**Task instructions:** Will you give every entry again exactly as it stands?

■ ■ ■ ■

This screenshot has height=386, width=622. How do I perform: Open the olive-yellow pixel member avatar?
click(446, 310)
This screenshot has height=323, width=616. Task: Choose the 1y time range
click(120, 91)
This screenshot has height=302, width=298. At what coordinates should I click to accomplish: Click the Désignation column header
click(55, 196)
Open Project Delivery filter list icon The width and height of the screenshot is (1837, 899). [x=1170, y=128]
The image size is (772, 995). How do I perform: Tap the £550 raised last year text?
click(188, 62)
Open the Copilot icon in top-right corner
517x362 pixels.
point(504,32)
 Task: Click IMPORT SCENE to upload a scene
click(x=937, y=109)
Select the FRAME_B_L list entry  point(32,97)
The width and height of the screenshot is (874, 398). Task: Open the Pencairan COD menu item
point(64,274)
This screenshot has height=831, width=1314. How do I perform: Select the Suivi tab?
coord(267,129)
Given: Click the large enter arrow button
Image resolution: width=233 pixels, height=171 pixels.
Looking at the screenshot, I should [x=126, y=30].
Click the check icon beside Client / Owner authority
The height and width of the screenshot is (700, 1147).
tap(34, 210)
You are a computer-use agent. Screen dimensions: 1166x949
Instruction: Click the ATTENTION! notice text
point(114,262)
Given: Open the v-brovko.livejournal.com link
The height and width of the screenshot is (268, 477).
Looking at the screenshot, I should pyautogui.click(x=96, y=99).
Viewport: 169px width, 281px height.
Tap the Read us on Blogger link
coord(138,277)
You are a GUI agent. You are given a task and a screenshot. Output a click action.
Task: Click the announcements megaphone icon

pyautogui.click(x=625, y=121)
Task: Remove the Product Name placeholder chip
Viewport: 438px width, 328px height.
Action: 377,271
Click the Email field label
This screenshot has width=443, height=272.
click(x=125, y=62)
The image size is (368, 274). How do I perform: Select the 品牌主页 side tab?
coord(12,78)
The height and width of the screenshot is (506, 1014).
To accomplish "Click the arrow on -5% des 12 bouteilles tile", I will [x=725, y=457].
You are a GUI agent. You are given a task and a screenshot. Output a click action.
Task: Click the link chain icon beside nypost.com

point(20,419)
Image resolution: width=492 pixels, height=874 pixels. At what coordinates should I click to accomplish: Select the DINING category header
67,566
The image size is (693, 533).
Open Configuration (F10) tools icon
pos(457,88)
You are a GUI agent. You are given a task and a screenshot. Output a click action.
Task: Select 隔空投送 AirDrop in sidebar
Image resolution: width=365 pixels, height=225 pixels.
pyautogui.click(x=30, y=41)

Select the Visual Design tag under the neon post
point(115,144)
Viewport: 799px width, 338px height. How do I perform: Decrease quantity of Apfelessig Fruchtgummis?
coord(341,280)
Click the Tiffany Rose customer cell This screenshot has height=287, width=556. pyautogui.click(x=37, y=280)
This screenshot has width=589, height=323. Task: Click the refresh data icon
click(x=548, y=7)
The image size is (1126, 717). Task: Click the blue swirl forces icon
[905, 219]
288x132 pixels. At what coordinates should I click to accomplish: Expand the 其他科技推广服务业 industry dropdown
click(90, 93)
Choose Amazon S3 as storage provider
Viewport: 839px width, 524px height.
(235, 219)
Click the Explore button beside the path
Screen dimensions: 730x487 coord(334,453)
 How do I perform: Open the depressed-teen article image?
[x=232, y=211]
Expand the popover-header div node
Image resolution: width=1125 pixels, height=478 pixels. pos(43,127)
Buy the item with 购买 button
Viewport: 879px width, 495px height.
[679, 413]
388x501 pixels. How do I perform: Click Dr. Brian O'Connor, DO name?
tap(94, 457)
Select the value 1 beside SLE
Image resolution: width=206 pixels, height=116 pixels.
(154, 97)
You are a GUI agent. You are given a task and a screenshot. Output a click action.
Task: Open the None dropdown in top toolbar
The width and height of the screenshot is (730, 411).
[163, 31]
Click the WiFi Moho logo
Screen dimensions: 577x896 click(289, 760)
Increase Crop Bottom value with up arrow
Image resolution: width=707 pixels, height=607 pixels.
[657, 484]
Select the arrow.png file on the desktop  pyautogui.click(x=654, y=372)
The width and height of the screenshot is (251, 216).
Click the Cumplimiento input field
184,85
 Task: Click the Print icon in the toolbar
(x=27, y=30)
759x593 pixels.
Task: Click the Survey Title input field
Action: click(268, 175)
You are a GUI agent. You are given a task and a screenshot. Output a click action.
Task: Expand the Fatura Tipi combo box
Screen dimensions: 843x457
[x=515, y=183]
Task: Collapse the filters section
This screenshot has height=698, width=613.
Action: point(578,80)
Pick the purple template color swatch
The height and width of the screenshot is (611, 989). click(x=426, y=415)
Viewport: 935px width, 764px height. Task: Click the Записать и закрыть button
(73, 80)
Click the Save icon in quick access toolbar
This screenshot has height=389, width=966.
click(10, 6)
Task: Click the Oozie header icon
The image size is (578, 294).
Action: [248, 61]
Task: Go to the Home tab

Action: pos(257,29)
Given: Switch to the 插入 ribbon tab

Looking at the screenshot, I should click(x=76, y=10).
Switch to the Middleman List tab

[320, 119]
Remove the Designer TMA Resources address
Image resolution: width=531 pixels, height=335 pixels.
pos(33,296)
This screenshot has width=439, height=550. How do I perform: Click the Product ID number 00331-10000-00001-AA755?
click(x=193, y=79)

■ ■ ■ ■

**Result of this exercise:**
This screenshot has height=386, width=622. How do I perform: Open the olive-yellow pixel member avatar?
click(446, 310)
This screenshot has height=323, width=616. Task: Choose the 1y time range
click(120, 91)
This screenshot has height=302, width=298. At what coordinates should I click to accomplish: Click the Désignation column header
click(55, 196)
Open Project Delivery filter list icon The width and height of the screenshot is (1837, 899). [x=1170, y=128]
The image size is (772, 995). How do I perform: Tap the £550 raised last year text?
click(188, 62)
Open the Copilot icon in top-right corner
517x362 pixels.
point(504,32)
 Task: Click IMPORT SCENE to upload a scene
click(x=937, y=109)
Select the FRAME_B_L list entry  point(32,97)
The width and height of the screenshot is (874, 398). Task: Open the Pencairan COD menu item
point(64,274)
This screenshot has height=831, width=1314. How do I perform: Select the Suivi tab?
coord(267,129)
Given: Click the large enter arrow button
Image resolution: width=233 pixels, height=171 pixels.
Looking at the screenshot, I should [x=126, y=30].
Click the check icon beside Client / Owner authority
The height and width of the screenshot is (700, 1147).
tap(34, 210)
You are a computer-use agent. Screen dimensions: 1166x949
Instruction: Click the ATTENTION! notice text
point(114,262)
Given: Open the v-brovko.livejournal.com link
The height and width of the screenshot is (268, 477).
Looking at the screenshot, I should pyautogui.click(x=96, y=99).
Viewport: 169px width, 281px height.
Tap the Read us on Blogger link
coord(138,277)
You are a GUI agent. You are given a task and a screenshot. Output a click action.
Task: Click the announcements megaphone icon

pyautogui.click(x=625, y=121)
Task: Remove the Product Name placeholder chip
Viewport: 438px width, 328px height.
Action: 377,271
Click the Email field label
This screenshot has width=443, height=272.
click(x=125, y=62)
The image size is (368, 274). How do I perform: Select the 品牌主页 side tab?
coord(12,78)
The height and width of the screenshot is (506, 1014).
To accomplish "Click the arrow on -5% des 12 bouteilles tile", I will [x=725, y=457].
You are a GUI agent. You are given a task and a screenshot. Output a click action.
Task: Click the link chain icon beside nypost.com

point(20,419)
Image resolution: width=492 pixels, height=874 pixels. At what coordinates should I click to accomplish: Select the DINING category header
67,566
The image size is (693, 533).
Open Configuration (F10) tools icon
pos(457,88)
You are a GUI agent. You are given a task and a screenshot. Output a click action.
Task: Select 隔空投送 AirDrop in sidebar
Image resolution: width=365 pixels, height=225 pixels.
pyautogui.click(x=30, y=41)

Select the Visual Design tag under the neon post
point(115,144)
Viewport: 799px width, 338px height. How do I perform: Decrease quantity of Apfelessig Fruchtgummis?
coord(341,280)
Click the Tiffany Rose customer cell This screenshot has height=287, width=556. pyautogui.click(x=37, y=280)
This screenshot has width=589, height=323. Task: Click the refresh data icon
click(x=548, y=7)
The image size is (1126, 717). Task: Click the blue swirl forces icon
[905, 219]
288x132 pixels. At what coordinates should I click to accomplish: Expand the 其他科技推广服务业 industry dropdown
click(90, 93)
Choose Amazon S3 as storage provider
Viewport: 839px width, 524px height.
(235, 219)
Click the Explore button beside the path
Screen dimensions: 730x487 coord(334,453)
 How do I perform: Open the depressed-teen article image?
[x=232, y=211]
Expand the popover-header div node
Image resolution: width=1125 pixels, height=478 pixels. pos(43,127)
Buy the item with 购买 button
Viewport: 879px width, 495px height.
[679, 413]
388x501 pixels. How do I perform: Click Dr. Brian O'Connor, DO name?
tap(94, 457)
Select the value 1 beside SLE
Image resolution: width=206 pixels, height=116 pixels.
(154, 97)
You are a GUI agent. You are given a task and a screenshot. Output a click action.
Task: Open the None dropdown in top toolbar
The width and height of the screenshot is (730, 411).
[163, 31]
Click the WiFi Moho logo
Screen dimensions: 577x896 click(289, 760)
Increase Crop Bottom value with up arrow
Image resolution: width=707 pixels, height=607 pixels.
[657, 484]
Select the arrow.png file on the desktop  pyautogui.click(x=654, y=372)
The width and height of the screenshot is (251, 216).
Click the Cumplimiento input field
184,85
 Task: Click the Print icon in the toolbar
(x=27, y=30)
759x593 pixels.
Task: Click the Survey Title input field
Action: click(268, 175)
You are a GUI agent. You are given a task and a screenshot. Output a click action.
Task: Expand the Fatura Tipi combo box
Screen dimensions: 843x457
[x=515, y=183]
Task: Collapse the filters section
This screenshot has height=698, width=613.
Action: point(578,80)
Pick the purple template color swatch
The height and width of the screenshot is (611, 989). click(x=426, y=415)
Viewport: 935px width, 764px height. Task: Click the Записать и закрыть button
(73, 80)
Click the Save icon in quick access toolbar
This screenshot has height=389, width=966.
click(10, 6)
Task: Click the Oozie header icon
The image size is (578, 294).
Action: [248, 61]
Task: Go to the Home tab

Action: pos(257,29)
Given: Switch to the 插入 ribbon tab

Looking at the screenshot, I should click(x=76, y=10).
Switch to the Middleman List tab

[320, 119]
Remove the Designer TMA Resources address
Image resolution: width=531 pixels, height=335 pixels.
pos(33,296)
This screenshot has width=439, height=550. How do I perform: Click the Product ID number 00331-10000-00001-AA755?
click(x=193, y=79)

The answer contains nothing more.